Comment by beachy
12 hours ago
The US (like any country) struggles in asymmetrical/guerilla warfare. It always devolves to the famous statement by a US officer during the Vietnam war that “We had to destroy Ben Tre in order to save it.”
If the gloves were off then the equation would be different. A fight with the rest of NATO would be conventional warfare where the US has a giant advantage.
> A fight with the rest of NATO would be conventional warfare where the US has a giant advantage.
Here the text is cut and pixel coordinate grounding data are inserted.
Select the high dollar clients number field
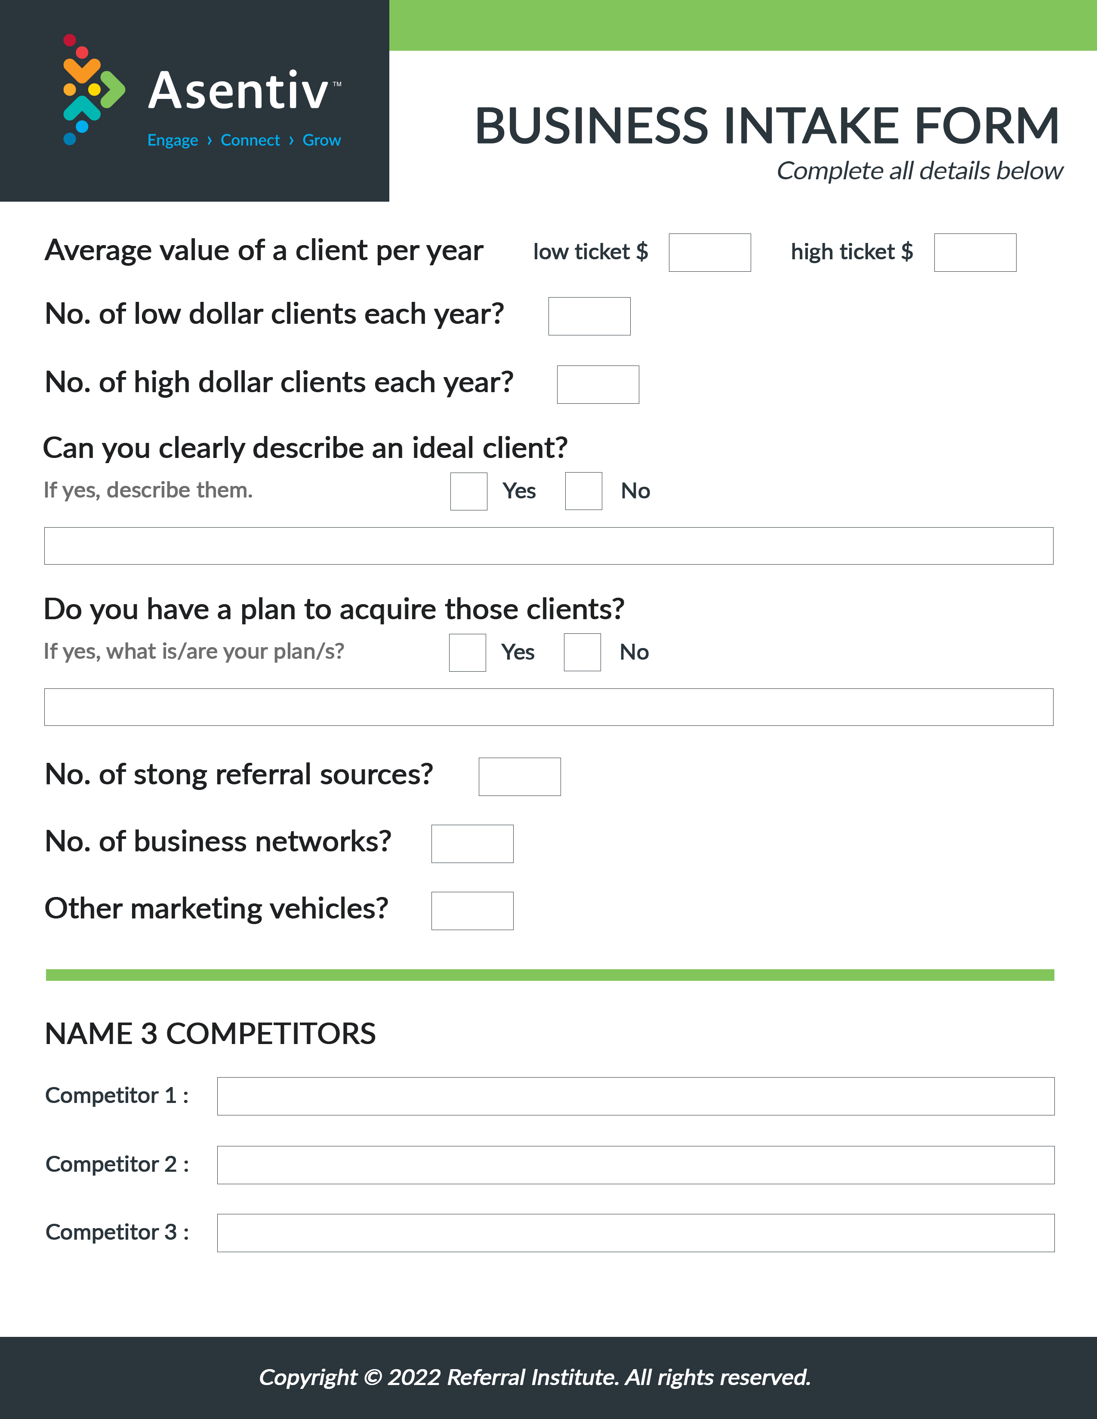Image resolution: width=1097 pixels, height=1419 pixels. [x=598, y=385]
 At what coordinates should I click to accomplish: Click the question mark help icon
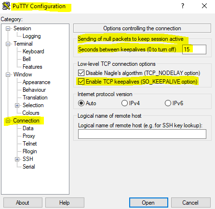[183, 6]
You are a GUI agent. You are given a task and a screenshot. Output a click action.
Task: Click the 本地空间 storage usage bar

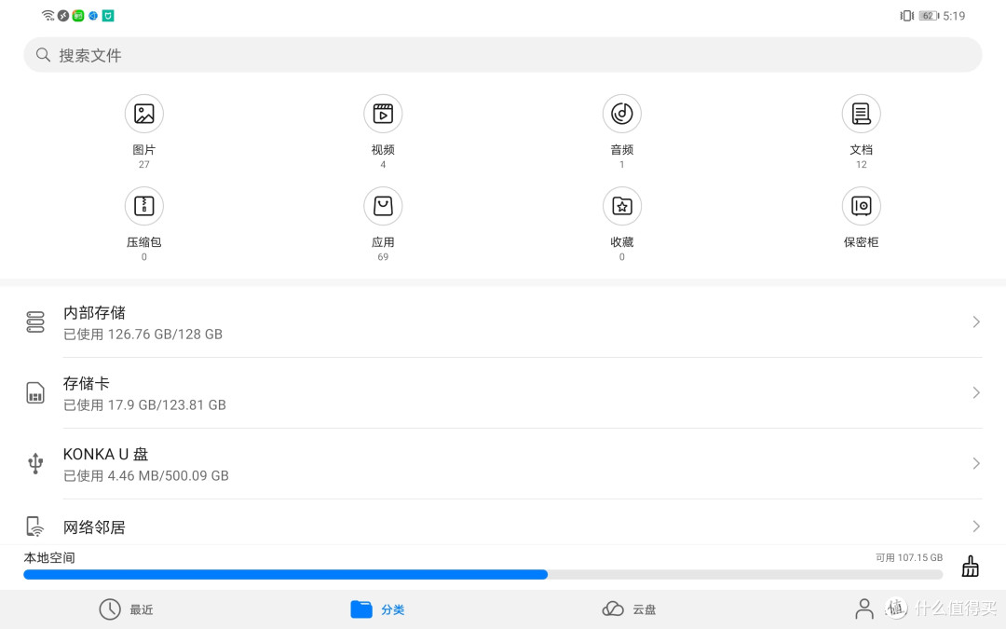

Given NATO contains three nuclear powers, a full on fight between the US and the rest of NATO would be an "everyone loses" scenario. Even if the US did a first-strike that somehow eliminated all the French and British nuclear submarines, simply losing the EU as customers and suppliers would likely double US unemployment and push inflation to 10% for the next decade (hard to be sure though, see Covid influence on supply chains).
Actually getting hit back by retaliatory strikes by either France or the UK independently would be in the order of multiples of US annual GDP in physical damage. France has enough that even if 80% of their missiles were stopped, they'd still be able to hit every US state capital (though why would anyone care to attack Alaska or Hawaii if they're nuking all the rest?)
As per estimate from 2005, even just a single 100 kT nuke in the right place was equivalent to the US GDP at the time:
- Economic consequences of a rad/nuc attack: cleanup standards significantly affect cost, page 9, https://www.nrc.gov/docs/ML1135/ML11355A226.pdf
USA would eventually loose, because it generally looses wars in the long term.
But Europeans would suffer more while Americans would consider themselves the real victims.